* **Input records**:
====

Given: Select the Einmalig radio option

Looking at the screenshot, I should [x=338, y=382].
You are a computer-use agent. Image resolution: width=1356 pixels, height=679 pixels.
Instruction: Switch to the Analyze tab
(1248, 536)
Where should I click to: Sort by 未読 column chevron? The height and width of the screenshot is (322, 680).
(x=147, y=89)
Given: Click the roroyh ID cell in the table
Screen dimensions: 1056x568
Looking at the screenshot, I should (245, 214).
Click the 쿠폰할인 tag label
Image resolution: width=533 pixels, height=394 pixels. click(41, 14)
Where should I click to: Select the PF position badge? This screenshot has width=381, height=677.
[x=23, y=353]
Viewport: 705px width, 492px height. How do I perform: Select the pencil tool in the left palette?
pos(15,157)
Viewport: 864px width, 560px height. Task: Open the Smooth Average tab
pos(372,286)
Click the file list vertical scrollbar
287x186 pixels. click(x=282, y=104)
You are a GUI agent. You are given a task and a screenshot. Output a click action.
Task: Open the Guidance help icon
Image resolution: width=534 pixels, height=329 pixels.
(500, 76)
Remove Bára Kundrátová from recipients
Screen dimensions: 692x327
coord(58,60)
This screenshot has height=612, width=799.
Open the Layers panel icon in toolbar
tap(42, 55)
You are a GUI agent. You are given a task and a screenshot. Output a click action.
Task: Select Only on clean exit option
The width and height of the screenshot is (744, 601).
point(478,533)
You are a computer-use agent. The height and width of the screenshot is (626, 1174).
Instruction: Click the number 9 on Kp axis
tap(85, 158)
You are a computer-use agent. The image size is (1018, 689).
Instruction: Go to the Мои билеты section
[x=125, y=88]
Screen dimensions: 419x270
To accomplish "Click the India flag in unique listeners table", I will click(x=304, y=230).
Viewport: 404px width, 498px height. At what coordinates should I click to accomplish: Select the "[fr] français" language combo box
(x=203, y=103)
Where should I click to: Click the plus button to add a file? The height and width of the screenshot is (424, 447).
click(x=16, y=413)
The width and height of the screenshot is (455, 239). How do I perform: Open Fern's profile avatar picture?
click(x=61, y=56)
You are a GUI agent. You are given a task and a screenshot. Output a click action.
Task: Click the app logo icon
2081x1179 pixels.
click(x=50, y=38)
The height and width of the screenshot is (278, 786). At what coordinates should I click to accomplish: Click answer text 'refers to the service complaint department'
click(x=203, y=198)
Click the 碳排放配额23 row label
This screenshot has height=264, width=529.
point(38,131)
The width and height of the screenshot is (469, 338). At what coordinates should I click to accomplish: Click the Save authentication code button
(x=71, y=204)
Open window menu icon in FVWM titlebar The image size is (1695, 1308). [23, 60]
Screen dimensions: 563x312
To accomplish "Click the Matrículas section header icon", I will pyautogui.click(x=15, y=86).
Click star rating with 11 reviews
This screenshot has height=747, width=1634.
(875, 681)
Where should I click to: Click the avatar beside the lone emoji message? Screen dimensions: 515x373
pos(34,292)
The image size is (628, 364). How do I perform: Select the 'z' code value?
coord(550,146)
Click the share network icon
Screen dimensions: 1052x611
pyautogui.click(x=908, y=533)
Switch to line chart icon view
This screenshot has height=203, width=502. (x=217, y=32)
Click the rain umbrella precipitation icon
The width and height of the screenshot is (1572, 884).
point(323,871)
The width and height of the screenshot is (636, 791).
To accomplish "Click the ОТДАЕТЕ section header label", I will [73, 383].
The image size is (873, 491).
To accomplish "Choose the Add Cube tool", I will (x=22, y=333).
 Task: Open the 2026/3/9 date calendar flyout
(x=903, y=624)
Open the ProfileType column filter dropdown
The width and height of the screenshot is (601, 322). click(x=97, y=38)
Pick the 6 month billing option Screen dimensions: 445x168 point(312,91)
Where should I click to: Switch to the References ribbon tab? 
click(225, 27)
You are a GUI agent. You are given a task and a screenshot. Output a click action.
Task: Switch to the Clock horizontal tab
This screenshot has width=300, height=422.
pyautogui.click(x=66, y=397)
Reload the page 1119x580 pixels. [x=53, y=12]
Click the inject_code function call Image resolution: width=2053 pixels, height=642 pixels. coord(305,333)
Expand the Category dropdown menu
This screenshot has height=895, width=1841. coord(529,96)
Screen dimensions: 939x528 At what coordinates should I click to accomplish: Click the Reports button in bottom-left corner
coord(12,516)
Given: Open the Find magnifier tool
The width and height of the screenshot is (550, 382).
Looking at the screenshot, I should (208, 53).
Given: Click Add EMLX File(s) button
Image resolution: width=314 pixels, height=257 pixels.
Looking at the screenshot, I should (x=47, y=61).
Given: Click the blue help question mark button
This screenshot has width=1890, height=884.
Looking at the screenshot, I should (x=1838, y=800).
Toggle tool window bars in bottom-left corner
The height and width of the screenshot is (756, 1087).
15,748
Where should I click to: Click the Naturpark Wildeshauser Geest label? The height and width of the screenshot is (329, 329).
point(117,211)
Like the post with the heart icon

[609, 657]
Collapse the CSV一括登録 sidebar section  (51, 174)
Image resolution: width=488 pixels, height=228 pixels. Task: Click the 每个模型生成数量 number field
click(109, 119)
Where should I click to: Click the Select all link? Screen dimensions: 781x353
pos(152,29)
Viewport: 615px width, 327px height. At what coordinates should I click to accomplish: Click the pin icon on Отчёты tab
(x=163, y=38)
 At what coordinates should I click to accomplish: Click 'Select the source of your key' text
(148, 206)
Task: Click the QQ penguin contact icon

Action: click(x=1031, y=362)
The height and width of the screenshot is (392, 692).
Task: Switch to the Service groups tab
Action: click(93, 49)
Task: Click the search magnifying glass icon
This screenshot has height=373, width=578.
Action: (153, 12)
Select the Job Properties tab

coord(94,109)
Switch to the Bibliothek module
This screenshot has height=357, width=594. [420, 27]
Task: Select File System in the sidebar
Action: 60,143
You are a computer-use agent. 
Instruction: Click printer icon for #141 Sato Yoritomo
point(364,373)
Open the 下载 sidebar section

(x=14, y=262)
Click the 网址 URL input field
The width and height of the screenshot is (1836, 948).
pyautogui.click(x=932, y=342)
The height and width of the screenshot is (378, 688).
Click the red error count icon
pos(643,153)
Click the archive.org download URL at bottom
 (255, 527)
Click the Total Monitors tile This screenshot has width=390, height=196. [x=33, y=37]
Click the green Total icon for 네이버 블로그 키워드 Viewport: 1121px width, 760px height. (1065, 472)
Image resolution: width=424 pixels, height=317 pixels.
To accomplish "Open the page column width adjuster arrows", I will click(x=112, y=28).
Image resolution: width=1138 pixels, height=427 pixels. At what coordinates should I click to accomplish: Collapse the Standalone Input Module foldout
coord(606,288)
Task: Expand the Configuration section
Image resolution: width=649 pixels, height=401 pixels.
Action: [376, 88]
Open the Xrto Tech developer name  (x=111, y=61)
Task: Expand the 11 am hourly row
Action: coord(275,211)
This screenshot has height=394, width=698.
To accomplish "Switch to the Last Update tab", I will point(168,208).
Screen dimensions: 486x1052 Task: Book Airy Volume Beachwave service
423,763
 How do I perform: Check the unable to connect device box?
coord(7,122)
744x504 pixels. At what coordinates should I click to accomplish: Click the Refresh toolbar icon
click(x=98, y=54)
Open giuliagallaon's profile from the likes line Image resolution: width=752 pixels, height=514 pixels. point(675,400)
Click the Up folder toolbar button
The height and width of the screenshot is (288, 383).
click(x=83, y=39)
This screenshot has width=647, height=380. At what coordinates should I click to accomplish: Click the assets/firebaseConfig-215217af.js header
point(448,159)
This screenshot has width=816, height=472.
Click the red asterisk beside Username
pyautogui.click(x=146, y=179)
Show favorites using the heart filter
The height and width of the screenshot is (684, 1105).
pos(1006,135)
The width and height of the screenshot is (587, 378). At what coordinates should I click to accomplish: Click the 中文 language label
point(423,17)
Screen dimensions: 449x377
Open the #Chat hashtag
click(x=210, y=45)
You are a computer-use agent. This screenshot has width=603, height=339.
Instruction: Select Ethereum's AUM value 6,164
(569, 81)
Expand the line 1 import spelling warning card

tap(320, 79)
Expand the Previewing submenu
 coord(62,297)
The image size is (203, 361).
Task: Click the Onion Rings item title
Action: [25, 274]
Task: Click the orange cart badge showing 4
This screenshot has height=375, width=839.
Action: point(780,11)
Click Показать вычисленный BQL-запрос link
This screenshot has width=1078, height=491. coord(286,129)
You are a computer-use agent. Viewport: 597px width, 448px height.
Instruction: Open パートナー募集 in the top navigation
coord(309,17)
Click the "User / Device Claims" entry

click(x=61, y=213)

====

* **Work required**: Copy the lines above word for word, starting with the very first line and ending with the line that holds "(x=147, y=89)".

* **Task response**:
Given: Select the Einmalig radio option

Looking at the screenshot, I should [x=338, y=382].
You are a computer-use agent. Image resolution: width=1356 pixels, height=679 pixels.
Instruction: Switch to the Analyze tab
(1248, 536)
Where should I click to: Sort by 未読 column chevron? The height and width of the screenshot is (322, 680).
(x=147, y=89)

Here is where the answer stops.